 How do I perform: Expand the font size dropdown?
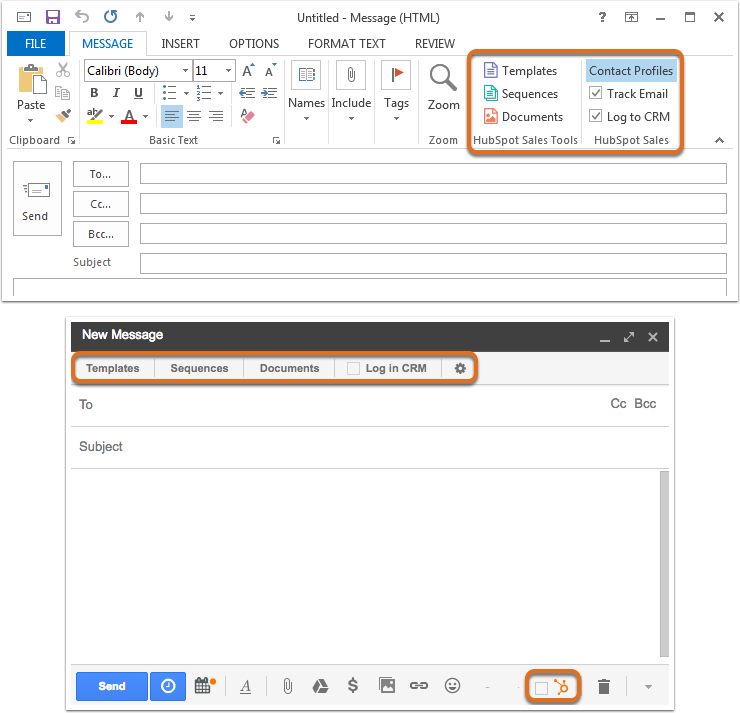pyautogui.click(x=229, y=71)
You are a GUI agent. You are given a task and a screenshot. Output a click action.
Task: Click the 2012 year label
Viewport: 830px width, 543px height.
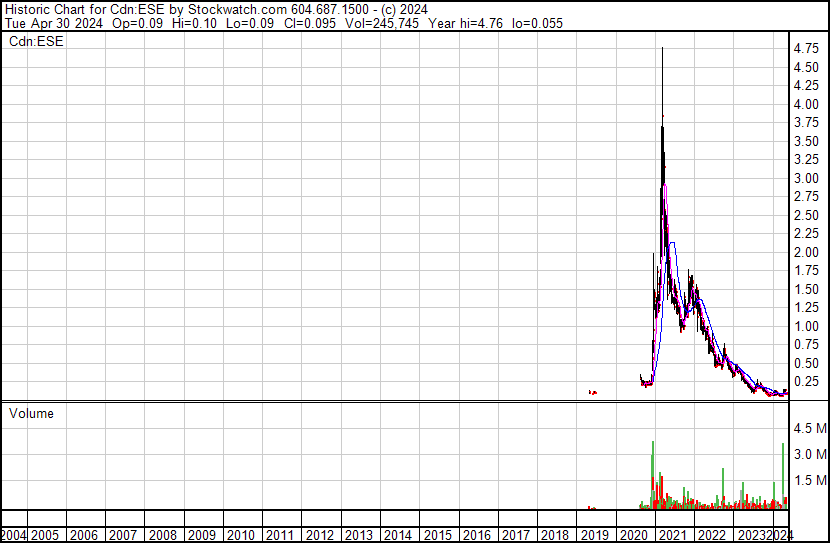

..............................

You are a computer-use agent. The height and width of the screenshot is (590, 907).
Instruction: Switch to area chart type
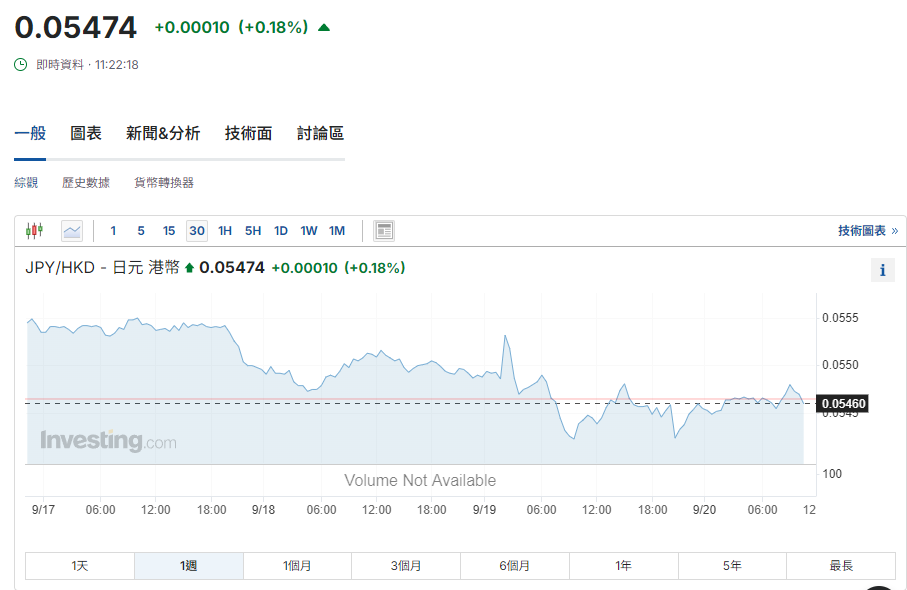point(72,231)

..............................

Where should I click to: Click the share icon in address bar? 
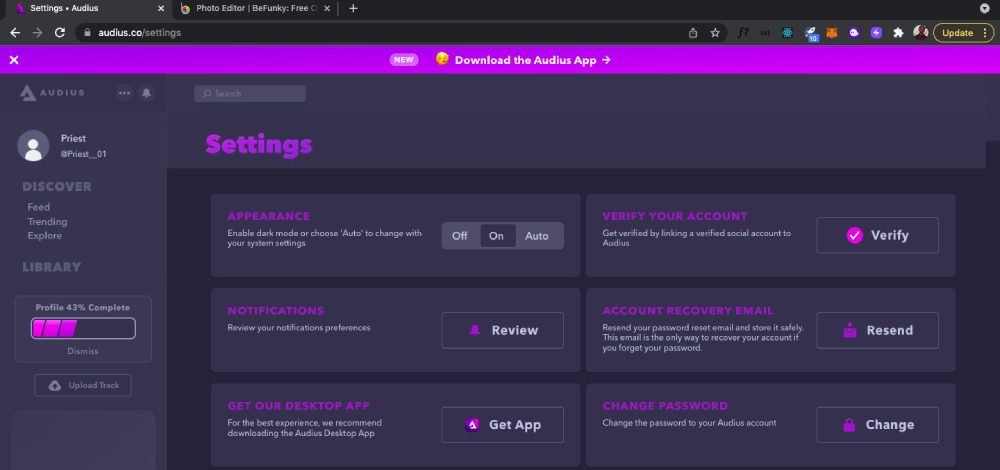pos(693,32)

..............................

● **Try it**:
Report all lines in the records that include the string "screenshot".

● **Output below**:
You are a GUI agent. You are given a task and a screenshot. Output a click action.
You are a computer-use agent. The height and width of the screenshot is (590, 907).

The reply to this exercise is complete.